Eric Agbo : J‘attends de ces assises des débats francs et constructifs qui se mettent au-dessus des aspirations politiques des uns et des autres.
Cette rencontre est une occasion pour faire la mise au point des différentes relations entre le Togo et sa diaspora; il faut la saisir pour sceller des liens forts entre la diaspora et le Togo. Pour moi il serait question de s‘échanger lors de ces assises pour mettre en place une feuille de route afin de pouvoir mieux travailler ensemble.
Je souhaiterais pour ces assises que les organisateurs et les participants traitent de sujets d‘actualité au Togo comme les facteurs de mobilisation des compétences, la jeunesse, les actions du gouvernement dans le but de la modernisation du Togo et des sujets sociopolitiques, car la diaspora est incontournable dans les affaires de la cité.
Mais attention, nous ne devrions pas nous attendre à un tour de prestidigitation lors de cette première rencontre. Il faudrait plutôt trouver des dénominateurs communs afin de passer à une vitesse supérieure.
- Lors des échéances électorales, les Togolais de la diaspora ne participent pas au vote comme c‘est le cas, dans d‘autres pays, est-ce également votre préoccupation?
Eric Agbo : Je m’attendais à cette question (rire)! La position politique des Togolais de la diaspora est certes souvent catégorique compte tenu des expériences et des perceptions des uns et des autres, mais le Togolais est très attaché à son pays. Il faut plutôt voir la problématique sous différends angles.
D‘un côté, y a t-il des structures adaptées mises en place dans les représentations diplomatiques du Togo dans les pays d‘adoption des membres de la diaspora afin de les motiver et leur permettre de participer aux échéances électorales?
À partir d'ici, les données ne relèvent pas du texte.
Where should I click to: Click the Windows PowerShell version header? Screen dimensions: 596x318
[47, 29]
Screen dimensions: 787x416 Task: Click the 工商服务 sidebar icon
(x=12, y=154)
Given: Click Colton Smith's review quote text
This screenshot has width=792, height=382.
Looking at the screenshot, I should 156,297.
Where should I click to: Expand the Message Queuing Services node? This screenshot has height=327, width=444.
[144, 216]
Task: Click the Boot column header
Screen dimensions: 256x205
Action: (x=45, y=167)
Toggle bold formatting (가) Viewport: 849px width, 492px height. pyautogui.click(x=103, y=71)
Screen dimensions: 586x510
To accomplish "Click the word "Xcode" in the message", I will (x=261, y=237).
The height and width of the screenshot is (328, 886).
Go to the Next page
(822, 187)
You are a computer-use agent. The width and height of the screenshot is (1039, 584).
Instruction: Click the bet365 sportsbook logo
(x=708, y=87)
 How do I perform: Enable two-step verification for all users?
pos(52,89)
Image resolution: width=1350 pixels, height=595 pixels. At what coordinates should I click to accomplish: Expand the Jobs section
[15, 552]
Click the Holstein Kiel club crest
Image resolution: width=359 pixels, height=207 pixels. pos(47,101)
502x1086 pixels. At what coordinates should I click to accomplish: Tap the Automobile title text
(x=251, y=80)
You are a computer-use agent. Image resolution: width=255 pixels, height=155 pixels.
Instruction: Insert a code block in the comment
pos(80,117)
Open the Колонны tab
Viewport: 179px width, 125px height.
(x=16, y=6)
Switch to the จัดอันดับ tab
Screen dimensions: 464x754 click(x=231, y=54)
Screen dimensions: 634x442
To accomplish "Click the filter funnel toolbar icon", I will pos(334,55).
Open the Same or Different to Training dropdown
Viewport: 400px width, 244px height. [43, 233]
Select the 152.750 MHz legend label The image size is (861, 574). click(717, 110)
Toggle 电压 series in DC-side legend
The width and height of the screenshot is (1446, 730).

De l‘autre sachant que la vie à l’étranger est difficile, et qu‘il faut trimer dur pour survivre, alors on n’a souvent point de capacités supplémentaires pour s‘occuper de la politique.
Il y a aussi cette analyse qui démontre qu‘une fois admis que la subjectivité, l‘affectif et l‘émotion gouvernent nos représentations individuelles, on conçoit que le processus de construction collective d‘un groupe passe nécessairement par une étape de mise en commun des perceptions, de confrontation, de négociation et de consensus autour de ces différentes positions. Ce processus nécessite des qualités humaines d‘empathie davantage que des capacités d‘analyse. C‘est justement à cette problématique de «désaffection politique» de la diaspora que le Togo est confronté.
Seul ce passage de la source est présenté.